I designed the final cover for Sexton Sand last night. The manuscript isn't finished yet, but it's close. People with traditional publishers don't get to design their own covers, but I'm still a self-published author so I get the privilege of designing my own cover art. I also get the privilege of doing everything else for the book. Someday I hope I'll be able to trade those privileges for the privilege of cashing royalty checks with commas in them, but until then I get to do my own artwork.

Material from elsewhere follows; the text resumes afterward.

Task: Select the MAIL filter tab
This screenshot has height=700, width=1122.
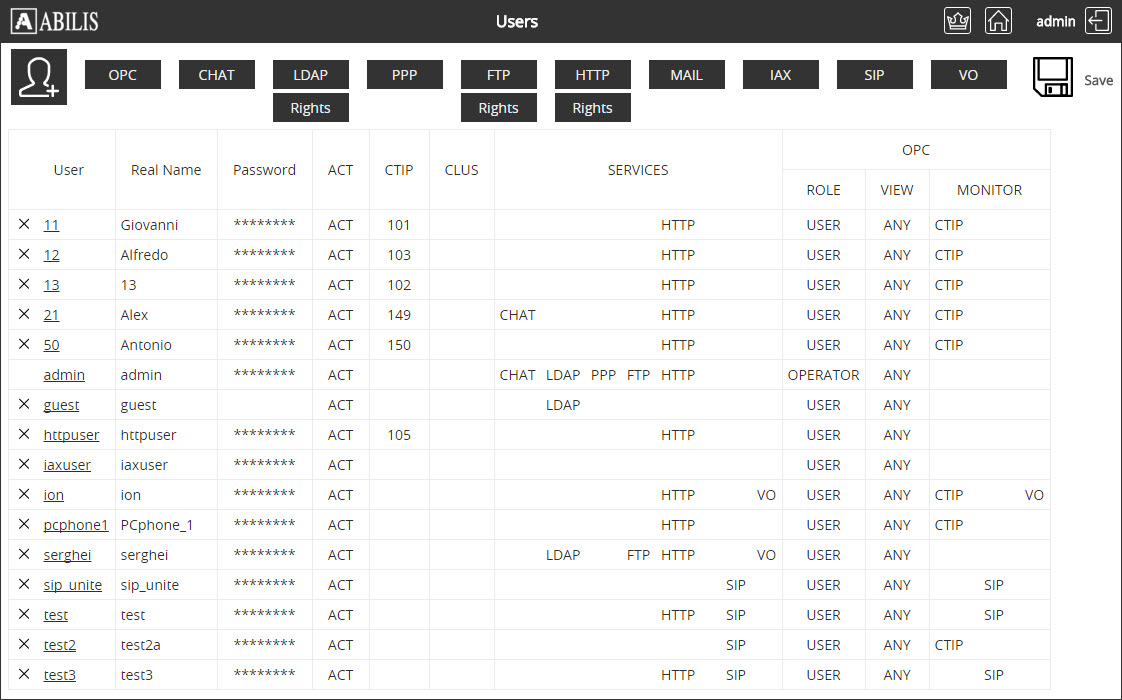Action: click(686, 75)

   My wife is one of those detail by the rules kind of people, which is one of the many reasons I love her. I'm not quite the antithesis of that, but I'm not much for rules unless they make sense at the moment I'm considering them. In her mind, the cover should be the last thing I develop, or the first, but definitely not the I'm-almost-done exercise.
   I'll tell you why I do it, why I like to design the final cover just before I write the ending. It's because I always experience a little trepidation just before I write the ending. Oh, I know how the book is going to end before I design the cover. That's not the problem. And now that I'm my own publisher, I know I can have the book ready for sale within a couple of hours after the final edit. That's not the problem.
   The problem with finishing the book is the let down. Yes, I always feel a little lost right after I finish a book. I feel satisfaction of completion...but then there's a lull, a mental pause, before I type chapter one and start the next book. I never want to take a break after I finish a book, but my brain (a thing I sometimes refer to as a fictional character I call Ralph The Muse) needs to take a break.
   Maybe this time it'll be different. After I finish Sexton Sand, I'm going to finish a book I've already started--a non-fiction account of the 9 weeks I spent in Peru in 1987. It was an interesting time, and a lot of the world called Sexton started with what I felt, saw, tasted, and feared in those days in Peru, when the country wasn't very stable. That book will be called: "Everything is Tomorrow?" 
   I'll be darned. I just plugged two books in one post.